I suspect that I am making a mistake somewhere. Really, there's just no
way that the added checks should make things go *faster*. Can anyone
else confirm or deny a performance difference between a VM built with
VMMaker-dtl.143 (including the allocation checks) versus a VM built with
VMMaker-dtl.142 or earlier? 

Dave

On Thu, Oct 22, 2009 at 02:47:36PM +0200, Henrik Johansen wrote:
> 
> That's more of a GC-test :) (93% GC, 5% OrderedCollection>>add: on my  
> machine)
> I found it's usually a good idea to first do a
> TimeProfileBrowser onBlock: testBlock
> just to check the timing is actually spent doing what you want to  
> measure a difference in,
> before switching to millisecondsToRun to get the number without tally  
> overhead.
> 
> Measuring single primitives can be rather hard though, since any  
> overhead can be a big part of total runtime...
> Also, do:,  timesRepeat: etc. should be avoided for looping when  
> measuring performance until the Stack VM is out, since they create  
> additional BlockContexts (and thus more time spent in gc) that weren't  
> there before closures.
> 
> It's also good to avoid computations other than the one you're testing  
> in the inner loop, so a better test might be something like:
> 
> [1 to: 200 do: [:e | 1 to: 25185 do: [:t | Array new: e]]] timeToRun -  
> [1 to: 200 do: [:e | 1 to: 25185 do: [:t | ]]] timeToRun.
> Then open a TimeProfileBrowser  on the first block and subtract the GC- 
> time listed there.
> (The 25185 was 1000000//27 from your test, changed 27 with 200 since  
> the ms runtime with 27 was in the double digits...)
> 
> If any of my assumptions are incorrect, I'd like to know :)
> 
> Cheers,
> Henry
> 
> On Oct 22, 2009, at 3:23 15AM, David T. Lewis wrote:
> 
> >Regarding performance associated with the changes, I was not able to  
> >measure
> >any loss of performance. Actually, my crude test showed a slight  
> >improvement,
> >which I can only attribute to random variation in the results.
> >
> >Here is an example of one of the informal tests that I tried:
> >
> > block := [oc := OrderedCollection new.
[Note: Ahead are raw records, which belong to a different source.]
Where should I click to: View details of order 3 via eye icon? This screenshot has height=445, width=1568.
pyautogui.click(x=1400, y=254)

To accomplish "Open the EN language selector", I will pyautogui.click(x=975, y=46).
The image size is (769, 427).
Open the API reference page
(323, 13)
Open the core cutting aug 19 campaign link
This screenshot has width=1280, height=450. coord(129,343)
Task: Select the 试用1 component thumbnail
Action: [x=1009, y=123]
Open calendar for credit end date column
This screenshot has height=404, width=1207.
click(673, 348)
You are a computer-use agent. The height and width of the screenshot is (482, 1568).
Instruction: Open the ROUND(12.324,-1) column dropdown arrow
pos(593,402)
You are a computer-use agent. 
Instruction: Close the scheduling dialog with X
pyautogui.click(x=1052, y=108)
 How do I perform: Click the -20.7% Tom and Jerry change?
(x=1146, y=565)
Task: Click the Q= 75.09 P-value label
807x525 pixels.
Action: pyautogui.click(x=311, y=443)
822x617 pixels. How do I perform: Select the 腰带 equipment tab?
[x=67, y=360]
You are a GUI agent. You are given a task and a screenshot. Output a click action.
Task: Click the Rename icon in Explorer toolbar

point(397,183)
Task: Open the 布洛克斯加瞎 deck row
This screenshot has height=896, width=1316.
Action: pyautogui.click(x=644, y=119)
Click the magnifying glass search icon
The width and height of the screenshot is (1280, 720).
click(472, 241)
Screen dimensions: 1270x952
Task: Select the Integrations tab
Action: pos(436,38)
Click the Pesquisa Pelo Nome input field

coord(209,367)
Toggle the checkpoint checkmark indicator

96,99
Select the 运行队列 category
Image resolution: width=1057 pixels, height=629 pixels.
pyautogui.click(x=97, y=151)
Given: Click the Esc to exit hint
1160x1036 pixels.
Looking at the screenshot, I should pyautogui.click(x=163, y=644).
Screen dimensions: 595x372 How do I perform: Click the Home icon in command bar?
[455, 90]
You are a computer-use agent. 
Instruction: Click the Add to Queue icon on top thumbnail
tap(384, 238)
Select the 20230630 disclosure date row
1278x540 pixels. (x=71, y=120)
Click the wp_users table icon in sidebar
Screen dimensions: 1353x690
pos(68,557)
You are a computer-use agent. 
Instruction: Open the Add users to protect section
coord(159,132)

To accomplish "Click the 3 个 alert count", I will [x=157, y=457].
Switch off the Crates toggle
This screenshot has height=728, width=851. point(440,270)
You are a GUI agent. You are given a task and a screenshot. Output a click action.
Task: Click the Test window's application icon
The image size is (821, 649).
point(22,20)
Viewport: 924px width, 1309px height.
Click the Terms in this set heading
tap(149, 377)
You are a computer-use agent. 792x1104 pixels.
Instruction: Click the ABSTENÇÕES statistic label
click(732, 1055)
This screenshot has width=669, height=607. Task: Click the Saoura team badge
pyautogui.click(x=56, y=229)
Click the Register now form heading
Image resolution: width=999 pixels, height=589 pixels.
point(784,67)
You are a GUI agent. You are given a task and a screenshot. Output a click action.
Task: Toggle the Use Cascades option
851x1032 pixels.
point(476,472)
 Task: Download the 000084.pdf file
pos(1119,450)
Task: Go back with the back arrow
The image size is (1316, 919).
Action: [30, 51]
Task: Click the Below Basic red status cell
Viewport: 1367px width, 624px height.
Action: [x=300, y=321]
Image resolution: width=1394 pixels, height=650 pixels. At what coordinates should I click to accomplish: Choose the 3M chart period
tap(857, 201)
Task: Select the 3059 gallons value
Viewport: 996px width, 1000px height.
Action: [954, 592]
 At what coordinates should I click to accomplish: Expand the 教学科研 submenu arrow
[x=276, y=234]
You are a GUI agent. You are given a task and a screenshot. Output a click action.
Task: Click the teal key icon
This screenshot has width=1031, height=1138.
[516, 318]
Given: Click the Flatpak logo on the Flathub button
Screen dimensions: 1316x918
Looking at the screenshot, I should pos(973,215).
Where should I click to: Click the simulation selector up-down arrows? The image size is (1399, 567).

> > (1 to: 1000000) do: [:e | oc add: (Array new: (e \\ 27) + 1)]].
> >
> > "Stock VM:"
> > Smalltalk garbageCollect.
> > before := (1 to: 5) collect: [:e | Time millisecondsToRun: block]  
> >==> #(21393 20582 21511 21101 20761)
> >
> > "VM with my Array alloc changes:"
> > Smalltalk garbageCollect.
> > after := (1 to: 5) collect: [:e | Time millisecondsToRun: block]  
> >==> #(21582 20737 20693 20691 20725)
> >
> > slowdownDueToTheChanges := (after sum - before sum / before sum)  
> >asFloat ==> -0.008732961233246
> >
> >I got similar results for allocating strings, very slightly faster  
> >after
> >the changes. I was happy with "not slower" and left it at that.
> >
> >Can anyone suggest a more suitable benchmark?
> >
> >Also, I'm running on AMD 64 and I was only guessing that integer  
> >shift and
> >test sign would be a good approach. It might be awful on some  
> >hardware, I
> >don't know.
> >
> >r.e. vmParameterAt:put: to modify max allocation request size --  
> >good idea.
> >The changes that I made are strictly intended to protect against a  
> >VM crash
> >or object memory corruption, nothing more. But some mechanism to  
> >prevent
> >people from making unreasonable memory requests is clearly also  
> >needed.
> >
> >Dave
> >
> >